L’archéologie expérimentale
Lorsque nous arrivons, la pirogue est déjà bien avancée. Pour creuser le tronc, Martin et son équipe y versent de la braise qu’ils laissent brûler pendant deux heures. Ensuite, ils arrosent la braise pour la refroidir et faire craquer le bois. Enfin, ils grattent et retirent le bois calciné avec un gouge en pierre. Puis ils recommencent.
Chaque cycle permet de creuser environ 0,5 pouce (ou 1,27 cm) dans le tronc. Ils en sont au 30e cycle et viennent d’atteindre le cœur du tronc. De l’argile est appliquée sur les parois intérieures pour éviter qu’elles brûlent aussi. D’ailleurs, c’est Diane Denault, une céramiste locale, qui a préparé la recette d’argile, pour qu’elle résiste au brulis qui peut atteindre 900 ºC.
Comment savoir si c’est bel et bien comme ça que les autochtones s’y prenaient pour fabriquer leurs pirogues? Justement : en le testant.
Par exemple, l’outil qu’utilise Martin pour gratter le bois brûlé est fait d’une pierre polie ficelée à un bout de bois. Mais en archéologie, tout ce qu’on retrouve est la pierre, puisque le bois et la corde se sont décomposés et ont disparu. Alors, comment savoir à quoi servait cette pierre?
La pierre utilisée par Martin a été analysée au microscope avant la fabrication de la pirogue, et sera analysée de nouveau après. Son usure sera ensuite comparée à celle d’une véritable pierre archéologique, pour voir si elle est similaire ou différente.
De la même manière, la pirogue de Martin pourra être comparée aux autres pirogues trouvées au Québec, pour mieux comprendre leur fabrication. C’est pourquoi toutes les étapes de l’expérience sont minutieusement documentées.
Vivre l’histoire
Formé en anthropologie et spécialisé en archéologie, Martin Lominy est passionné par la préhistoire nord-américaine. Avec son entreprise Technologies autochtones (abotec.ca), il reproduit des artéfacts pour fins de recherche et d’éducation. Il offre même des activités de groupe, pour rendre accessibles ces savoir-faire ancestraux.

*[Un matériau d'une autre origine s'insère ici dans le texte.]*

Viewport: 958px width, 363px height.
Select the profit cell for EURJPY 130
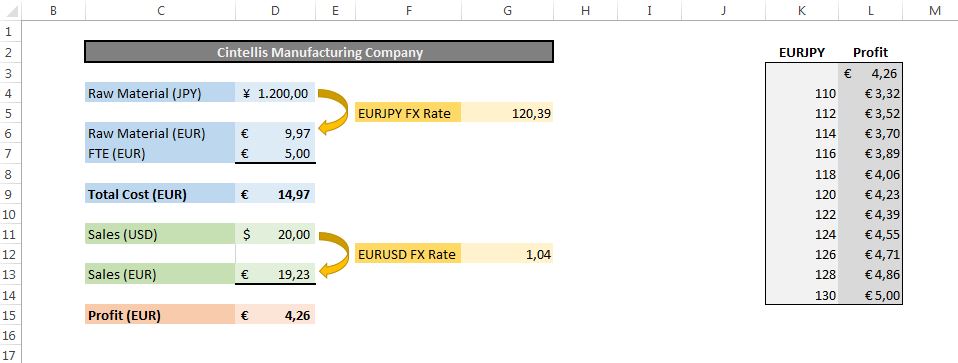point(870,295)
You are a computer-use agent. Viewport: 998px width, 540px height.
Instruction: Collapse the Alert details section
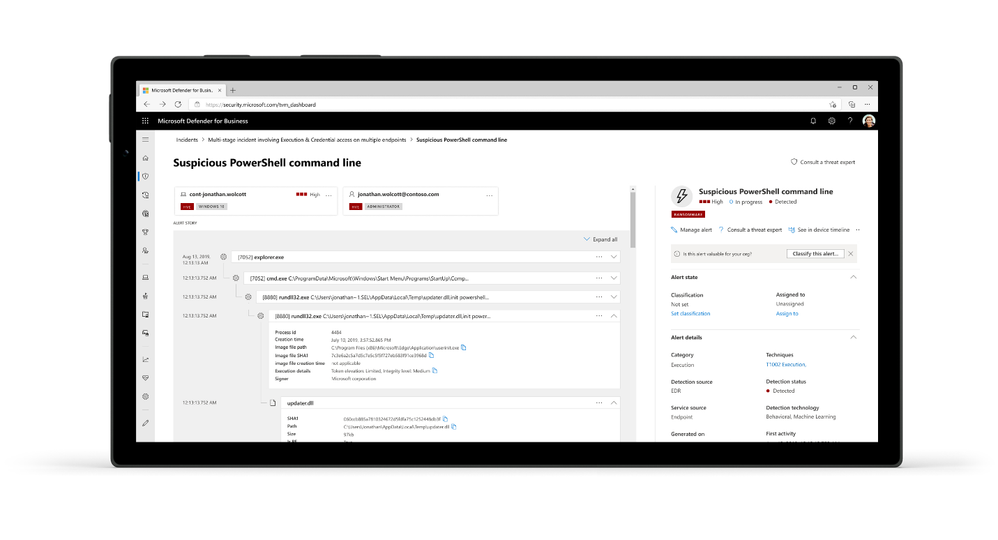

Pour Martin, ces technologies sont quelque chose de tangible, qu’on peut manipuler, expérimenter et transmettre. Par exemple, son équipe et lui ont tenté plusieurs techniques pour creuser le tronc qui deviendra la pirogue, avant de trouver la plus efficace.
Bien sûr, ils auraient pu creuser le tronc directement avec leurs outils : cela aurait pris le même temps, mais beaucoup plus d’efforts. Et pour un village qui vit de chasse, de pêche et de cueillette, il est plus efficace de laisser le feu travailler à sa place.
De la même manière, lorsque la pirogue sera terminée, elle sera mise à l’eau, lors d’un événement le 15 août prochain où le public sera invité. Martin et son équipe navigueront les eaux du lac des Seize Îles, comme aux temps immémoriaux. « Au péril de notre vie », plaisante l’archéologue.